You rarely speak to Rissa at all that year. You’re too busy spending time with Kyle. He’s just so...adorable and grumpy and you kind of sort of want to kiss him. He’s your new go-to for problems, seeing that he’s got some himself. When you’re not with Kyle you’re with Arianna and Thomas, who have been best friends for years. Arianna is obsessed with vintage photography and seances and weird Japanese horror movies and Thomas is obsessed with those weird community apps where you have to build some medieval monster palace and you have to battle them. It’s practically a cheap app version of Pokemon. You always invite those two over to your apartment to have seances for Thomas’s monsters that “died” in battle. It never worked, of course, but it was still fun to try to summon the ghost of a virtual winged horse-dragon-tiger mutation thing.

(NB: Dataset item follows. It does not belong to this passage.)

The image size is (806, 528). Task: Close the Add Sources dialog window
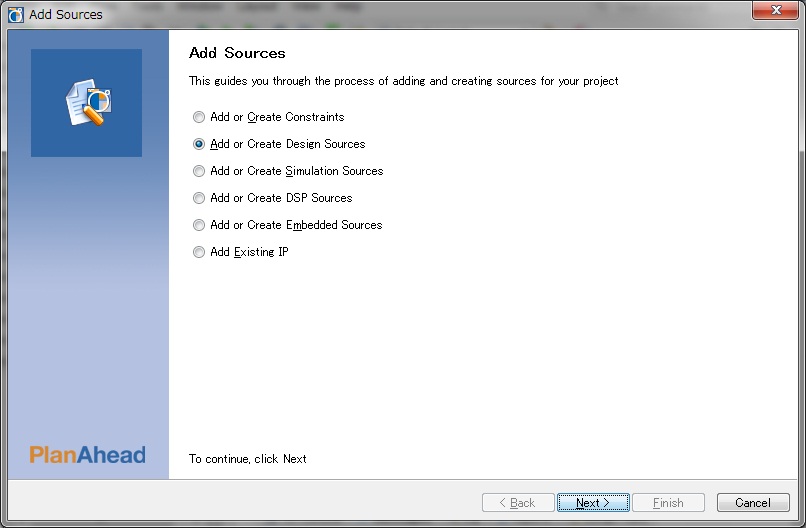coord(776,10)
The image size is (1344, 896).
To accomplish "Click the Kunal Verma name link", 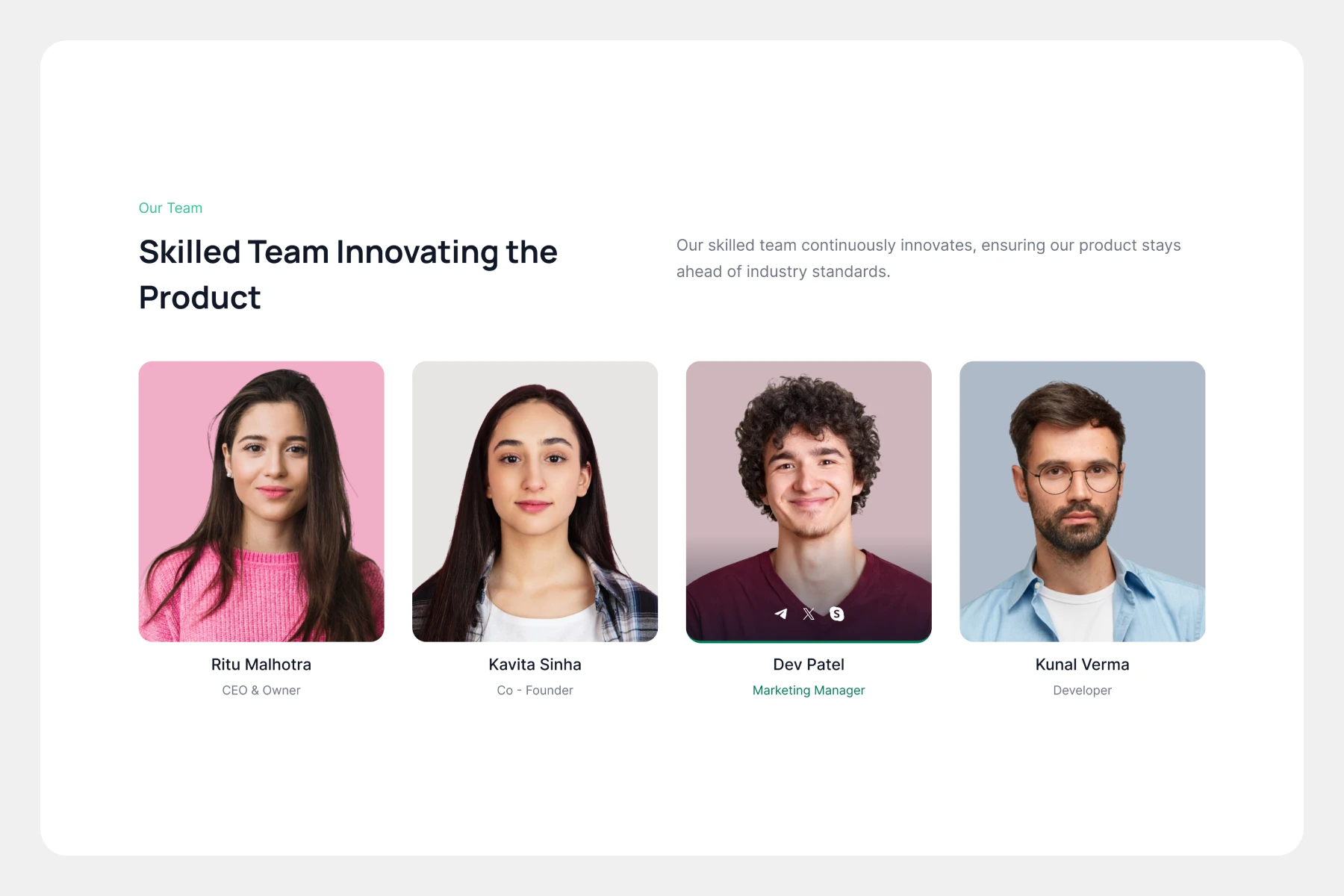I will tap(1082, 665).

Seventh grade rolls around, the year where you can start to take electives. You choose law studies, of course. You still want to be an attorney or an artist. You shine in that class and your self-esteem reflects your grades, soaring high over everyone else. You realize you don’t care what other people think of you. You haven’t been bullied for years. Everything is peaceful and happy. That winter, your lips finally brush Kyle’s in a swift kiss at your school’s Winter Dance. You have never been happier. You dance around your room that night with your sister and her boyfriend, no, fiance. Lanie twirls you around and you laugh with joy. Her boyfriend, Minnow (you think that’s a nickname), smiles and challenges you to a round of Mario Kart and he finally lets you win. You got to move in with Lanie and Minnow that night into their larger apartment and you finally leave your aunt to sit around and knit by herself.


The next day at school, everything is somber. You’re confused. Your homeroom teacher tells you that today was the five year anniversary of the murder of one student and the suicide of another. You don’t think of Rissa. You barely think of her anymore. You use the bathroom in your wing, not the bathroom in the elementary school wing where she stays.

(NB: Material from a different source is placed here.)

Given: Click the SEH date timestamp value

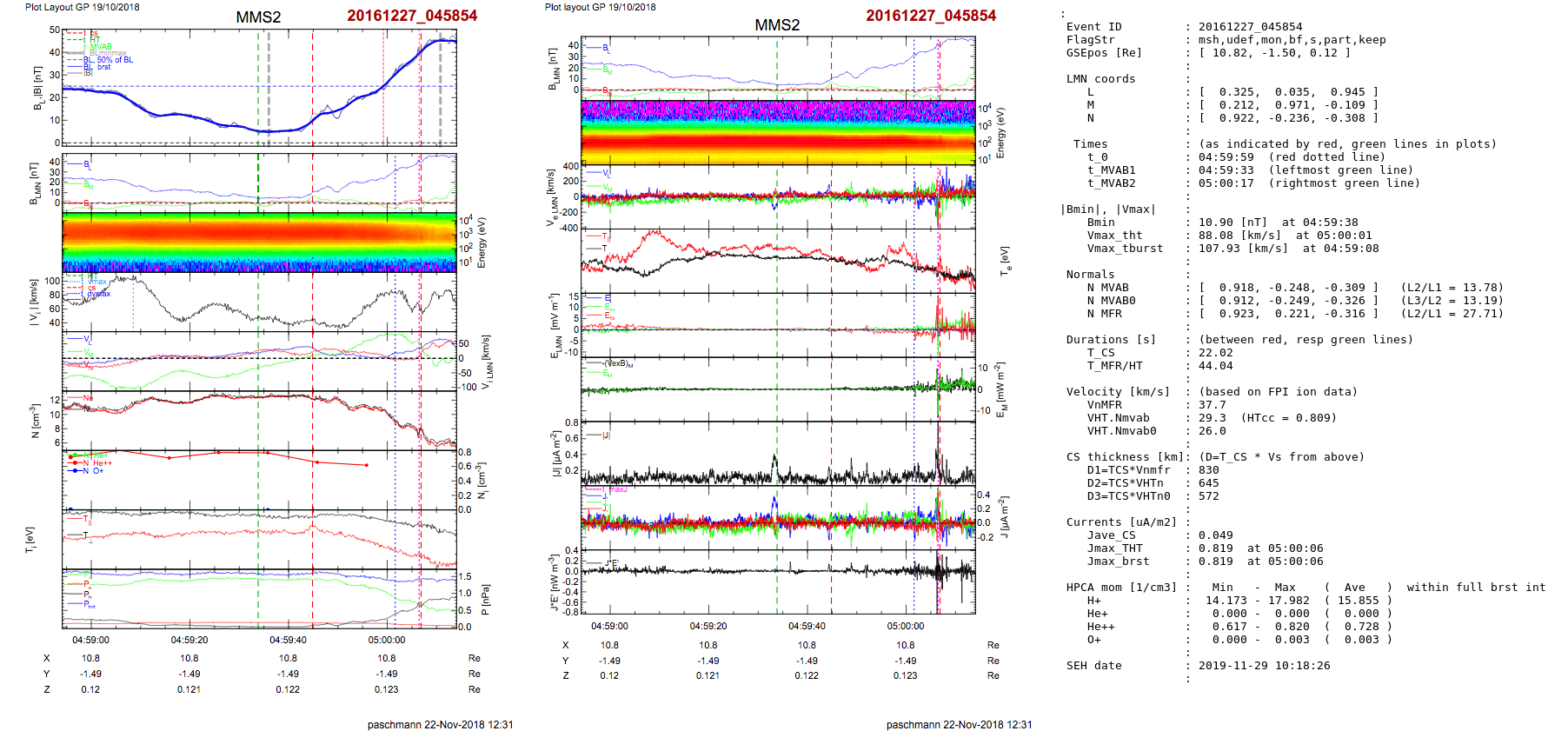Looking at the screenshot, I should [x=1264, y=666].
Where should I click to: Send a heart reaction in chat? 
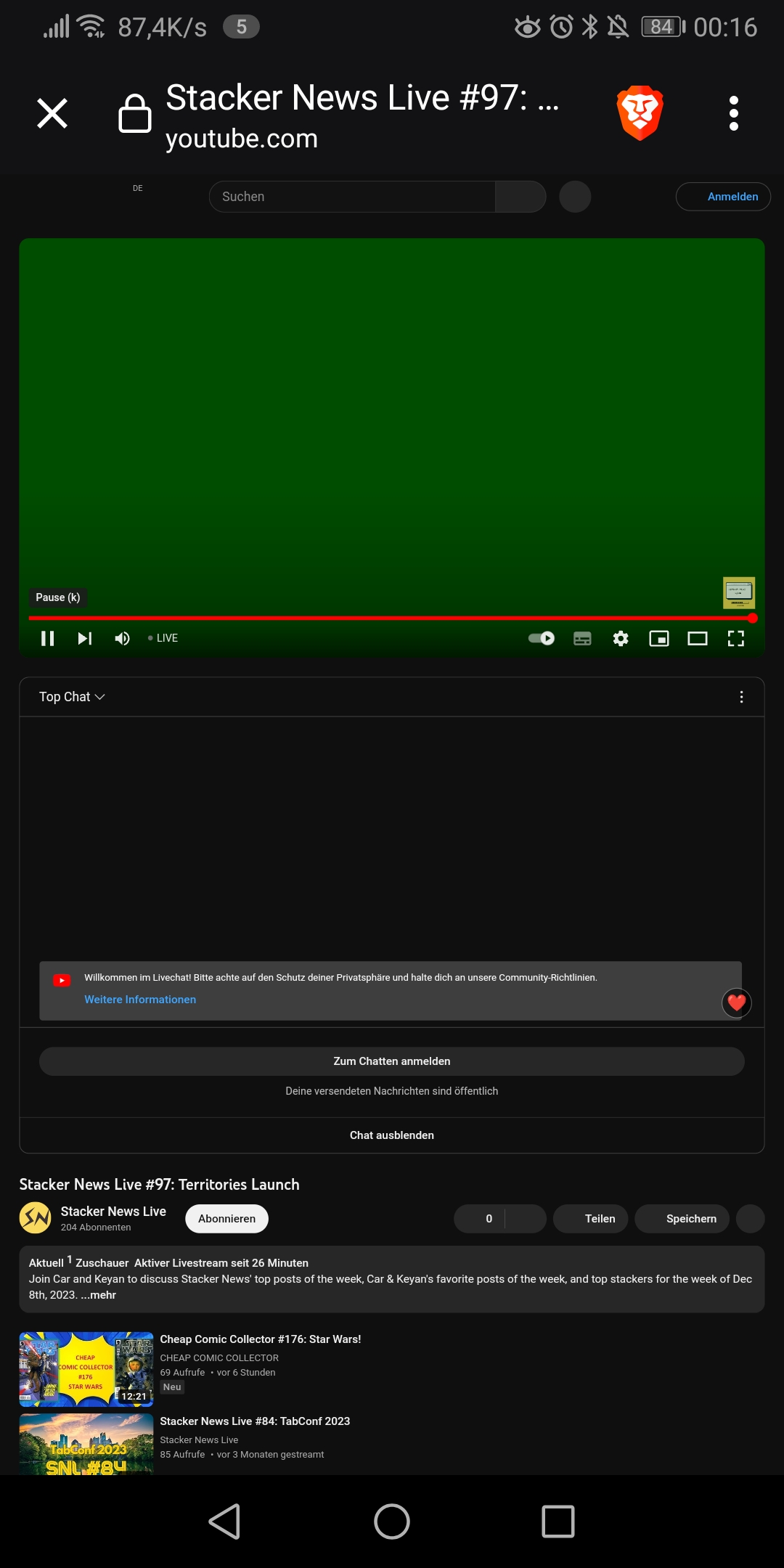coord(737,1003)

Articles are passed out on the desks and the headlines glares up at you: MURDER/SUICIDE COMBO AT ST. MARY’S SCHOOL FOR CHILDREN, and your eyes trail down the paper and then trace over the face of a young girl, probably twelve years old, with long dark hair and blood under her nails and a rope around her neck…

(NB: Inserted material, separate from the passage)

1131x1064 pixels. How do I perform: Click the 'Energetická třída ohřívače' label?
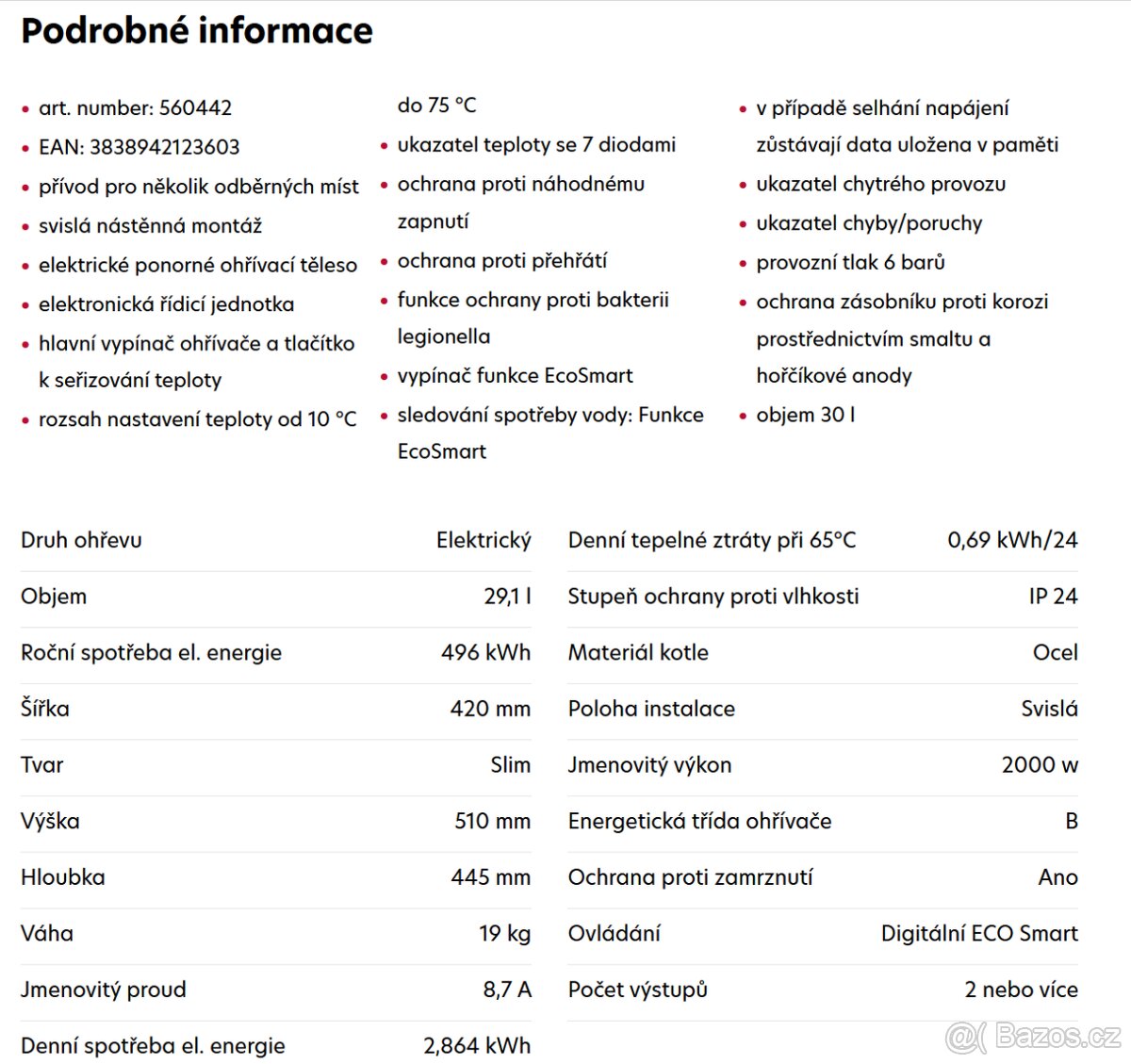click(699, 822)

The body of twelve-year-old Tiffany Marie Hoffsten was found in a locker. The cause of her death was either inhalant overdose or the head injury that was found under her hair…was a planned murder...the murderer, overcome with guilt and regret, committed suicide...the body of seventh grader Clarissa Annelise Sargent was found hanging from the rafters in the women’s restroom of the elementary school wing…

Clarissa…

Clarissa…

Rissa…

You excuse yourself from class and race down to the bathroom, faster than you’ve ever run before. You fling open the door. Rissa stands there, a smile on her face. “Tessie! You’re back, you’re back, you’re back!”

“Clarissa is a nice name,” you say icily. She goes rigid and freezes, staring at you blankly.

“When did you find out?” she whispers.

“Just today,” you reply, equally as soft if not softer. “Why did you do it, Rissa? You killed someone!”

“You don’t understand!” she bursts out. “That girl hurt me, she made me do things I didn’t want to do, she hated me, she toyed with my feelings! It was only a little death! It’s not like I killed everyone in the school, Tessie, I just killed one girl!”

“You killed a girl, a twelve-year-old girl with a family at home and you felt no remorse? You’re heartless, Clarissa Sargent. Absolutely heartless.” You try to stay strong. You can’t break. Not until she does.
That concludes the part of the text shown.